### [Document extract]
□ □ □ □

Scalable Design Systems: Developed and integrated a cross-channel experimentation framework into the core design system, enabling consistent A/B testing patterns across multiple platform area teams.

AI Choice Architecture: Defined the interaction principles for generative AI within the workflow, balancing user autonomy with curated options to mitigate choice paralysis and cognitive load.

Data-Informed Direction: Utilized in-product A/B testing and quick usability testing to drive product decision making and inform design direction.

Problem

Through data analysis in Looker, I found that although experimentation is critical to marketing performance, only 0.34% of Mailchimp campaigns used A/B testing.

95% of users had not used A/B testing in Mailchimp

Interviews revealed marketers avoided the feature because the setup process was misaligned and limiting.

This created a competitive risk as users churned to platforms with easier experimentation workflows.

"The biggest difference between Mailchimp and (competitor), and one of the main reasons we switched, was the ability to A/B test automations”

Goal

Improve experimentation adoption through an increase in exploration, usage, and retention

Increase monthly usage to align with business churn risk reduction metrics

old experience

Below are key screens in the old workflow

Old workflow had low discoverability & usage rates

Research & Key Insights

Methods

Each stage of the process required different methodologies that required aligning goals, timelines, and effectiveness.

20 user interviews

Analytics review

Competitive research

Concept testing

Usability testing

Insight #1

Marketers' A/B testing needs evolve with their marketing capabilities

Early career marketers need more guidance & quick, simple tests to learn about their general audience, & advanced marketers need the ability to test more specific hypotheses.

process

User interviews were conducted with marketers of varying experience & company sizes

Personas were created to guide future designs

Design implications

Balance a feature set & layout that allows for simple & advanced tests

Personas of novice & advanced marketers

Insight #2

Marketers create their base campaign before creating test variations

Users were observed to create base campaigns first to meet their core campaign needs, before adding test variations to test hypotheses.

□ □ □ □

### [Given material]
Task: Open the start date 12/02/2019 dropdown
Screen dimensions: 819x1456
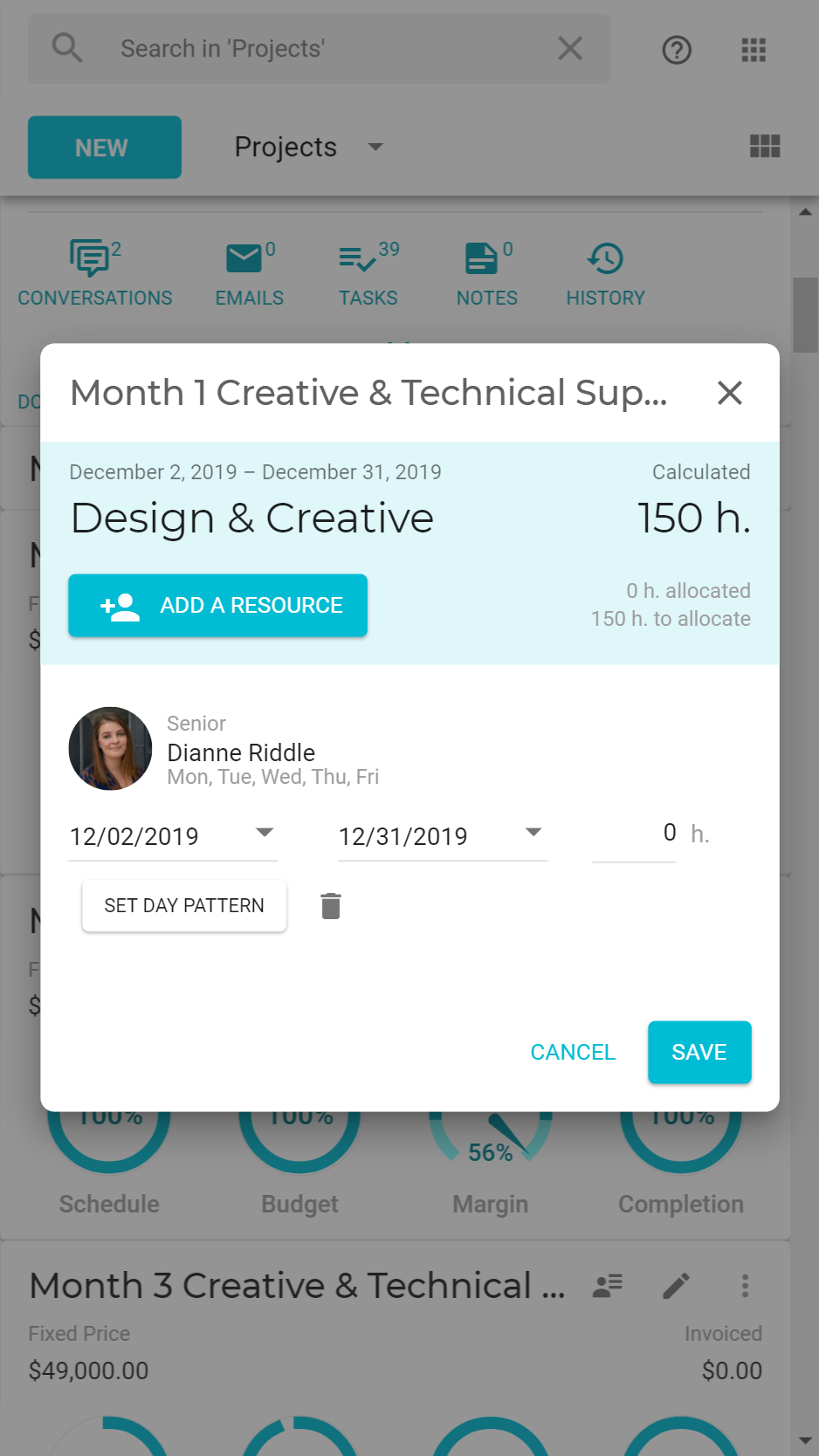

□ □ □ □

### [Goal]
Tell whether each statement agrees with the Mailchimp A/B testing case study, answering yes or no and quoting the deciding words: (a) only 0.34% of Mailchimp campaigns used A/B testing; (b) the research included 30 user interviews; (c) marketers build test variations before making their base campaign.

### [The reply]
(a) Yes: "only 0.34% of Mailchimp campaigns used A/B testing"
(b) No: "20 user interviews"
(c) No: "Marketers create their base campaign before creating test variations"